Activity:
Copy each entry below without any change.
══════════
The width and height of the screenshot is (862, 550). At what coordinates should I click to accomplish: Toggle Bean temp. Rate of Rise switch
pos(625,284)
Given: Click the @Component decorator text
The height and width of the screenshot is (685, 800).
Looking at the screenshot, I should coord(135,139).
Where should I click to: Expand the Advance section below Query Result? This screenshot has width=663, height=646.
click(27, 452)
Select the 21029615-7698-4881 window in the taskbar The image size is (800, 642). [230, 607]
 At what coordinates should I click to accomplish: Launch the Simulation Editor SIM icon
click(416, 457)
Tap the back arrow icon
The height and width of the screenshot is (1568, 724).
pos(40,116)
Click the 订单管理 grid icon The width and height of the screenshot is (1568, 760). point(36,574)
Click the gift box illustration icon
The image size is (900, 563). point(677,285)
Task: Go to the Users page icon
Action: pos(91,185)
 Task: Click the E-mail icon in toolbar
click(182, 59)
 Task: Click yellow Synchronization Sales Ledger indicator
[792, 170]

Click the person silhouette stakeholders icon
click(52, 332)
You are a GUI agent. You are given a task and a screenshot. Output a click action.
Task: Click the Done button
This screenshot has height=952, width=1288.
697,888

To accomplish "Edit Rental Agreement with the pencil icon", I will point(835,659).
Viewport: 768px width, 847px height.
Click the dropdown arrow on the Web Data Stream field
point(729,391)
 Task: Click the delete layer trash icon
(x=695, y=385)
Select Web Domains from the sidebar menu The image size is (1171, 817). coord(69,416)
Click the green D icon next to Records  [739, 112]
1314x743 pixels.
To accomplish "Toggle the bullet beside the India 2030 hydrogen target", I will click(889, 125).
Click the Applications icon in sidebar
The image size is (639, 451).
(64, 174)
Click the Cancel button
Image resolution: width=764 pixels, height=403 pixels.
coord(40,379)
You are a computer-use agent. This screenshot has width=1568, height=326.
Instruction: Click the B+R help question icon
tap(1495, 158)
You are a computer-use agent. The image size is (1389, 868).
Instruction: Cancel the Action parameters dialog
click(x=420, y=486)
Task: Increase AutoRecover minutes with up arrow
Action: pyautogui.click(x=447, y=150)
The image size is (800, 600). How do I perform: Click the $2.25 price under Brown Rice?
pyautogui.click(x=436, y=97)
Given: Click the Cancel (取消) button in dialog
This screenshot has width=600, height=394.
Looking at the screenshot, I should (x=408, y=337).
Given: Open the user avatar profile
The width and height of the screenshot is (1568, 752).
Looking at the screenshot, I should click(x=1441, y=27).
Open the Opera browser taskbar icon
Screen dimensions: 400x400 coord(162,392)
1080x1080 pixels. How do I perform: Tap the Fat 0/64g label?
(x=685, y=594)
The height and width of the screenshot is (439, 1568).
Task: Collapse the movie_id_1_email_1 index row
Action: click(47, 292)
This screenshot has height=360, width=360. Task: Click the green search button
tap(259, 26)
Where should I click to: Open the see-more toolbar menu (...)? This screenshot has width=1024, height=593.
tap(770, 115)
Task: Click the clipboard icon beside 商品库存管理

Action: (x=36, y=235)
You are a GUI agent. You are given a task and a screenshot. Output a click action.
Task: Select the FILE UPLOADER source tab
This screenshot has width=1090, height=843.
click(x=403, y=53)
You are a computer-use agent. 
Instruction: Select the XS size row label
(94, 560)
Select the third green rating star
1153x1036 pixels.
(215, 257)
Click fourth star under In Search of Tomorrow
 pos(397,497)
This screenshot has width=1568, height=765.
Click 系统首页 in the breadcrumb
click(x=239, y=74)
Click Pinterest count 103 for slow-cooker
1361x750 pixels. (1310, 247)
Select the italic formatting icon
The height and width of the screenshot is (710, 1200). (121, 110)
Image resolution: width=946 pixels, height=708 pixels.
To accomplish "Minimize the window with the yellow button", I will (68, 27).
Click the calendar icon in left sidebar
══════════
Task answer:
The width and height of the screenshot is (862, 550). At what coordinates should I click to accomplish: Toggle Bean temp. Rate of Rise switch
pos(625,284)
Given: Click the @Component decorator text
The height and width of the screenshot is (685, 800).
Looking at the screenshot, I should coord(135,139).
Where should I click to: Expand the Advance section below Query Result? This screenshot has width=663, height=646.
click(27, 452)
Select the 21029615-7698-4881 window in the taskbar The image size is (800, 642). [230, 607]
 At what coordinates should I click to accomplish: Launch the Simulation Editor SIM icon
click(416, 457)
Tap the back arrow icon
The height and width of the screenshot is (1568, 724).
pos(40,116)
Click the 订单管理 grid icon The width and height of the screenshot is (1568, 760). point(36,574)
Click the gift box illustration icon
The image size is (900, 563). point(677,285)
Task: Go to the Users page icon
Action: pos(91,185)
 Task: Click the E-mail icon in toolbar
click(182, 59)
 Task: Click yellow Synchronization Sales Ledger indicator
[792, 170]

Click the person silhouette stakeholders icon
click(52, 332)
You are a GUI agent. You are given a task and a screenshot. Output a click action.
Task: Click the Done button
This screenshot has height=952, width=1288.
697,888

To accomplish "Edit Rental Agreement with the pencil icon", I will point(835,659).
Viewport: 768px width, 847px height.
Click the dropdown arrow on the Web Data Stream field
point(729,391)
 Task: Click the delete layer trash icon
(x=695, y=385)
Select Web Domains from the sidebar menu The image size is (1171, 817). coord(69,416)
Click the green D icon next to Records  [739, 112]
1314x743 pixels.
To accomplish "Toggle the bullet beside the India 2030 hydrogen target", I will click(889, 125).
Click the Applications icon in sidebar
The image size is (639, 451).
(64, 174)
Click the Cancel button
Image resolution: width=764 pixels, height=403 pixels.
coord(40,379)
You are a computer-use agent. This screenshot has width=1568, height=326.
Instruction: Click the B+R help question icon
tap(1495, 158)
You are a computer-use agent. The image size is (1389, 868).
Instruction: Cancel the Action parameters dialog
click(x=420, y=486)
Task: Increase AutoRecover minutes with up arrow
Action: pyautogui.click(x=447, y=150)
The image size is (800, 600). How do I perform: Click the $2.25 price under Brown Rice?
pyautogui.click(x=436, y=97)
Given: Click the Cancel (取消) button in dialog
This screenshot has width=600, height=394.
Looking at the screenshot, I should (x=408, y=337).
Given: Open the user avatar profile
The width and height of the screenshot is (1568, 752).
Looking at the screenshot, I should click(x=1441, y=27).
Open the Opera browser taskbar icon
Screen dimensions: 400x400 coord(162,392)
1080x1080 pixels. How do I perform: Tap the Fat 0/64g label?
(x=685, y=594)
The height and width of the screenshot is (439, 1568).
Task: Collapse the movie_id_1_email_1 index row
Action: click(47, 292)
This screenshot has height=360, width=360. Task: Click the green search button
tap(259, 26)
Where should I click to: Open the see-more toolbar menu (...)? This screenshot has width=1024, height=593.
tap(770, 115)
Task: Click the clipboard icon beside 商品库存管理

Action: (x=36, y=235)
You are a GUI agent. You are given a task and a screenshot. Output a click action.
Task: Select the FILE UPLOADER source tab
This screenshot has width=1090, height=843.
click(x=403, y=53)
You are a computer-use agent. 
Instruction: Select the XS size row label
(94, 560)
Select the third green rating star
1153x1036 pixels.
(215, 257)
Click fourth star under In Search of Tomorrow
 pos(397,497)
This screenshot has width=1568, height=765.
Click 系统首页 in the breadcrumb
click(x=239, y=74)
Click Pinterest count 103 for slow-cooker
1361x750 pixels. (1310, 247)
Select the italic formatting icon
The height and width of the screenshot is (710, 1200). (121, 110)
Image resolution: width=946 pixels, height=708 pixels.
To accomplish "Minimize the window with the yellow button", I will (68, 27).
Click the calendar icon in left sidebar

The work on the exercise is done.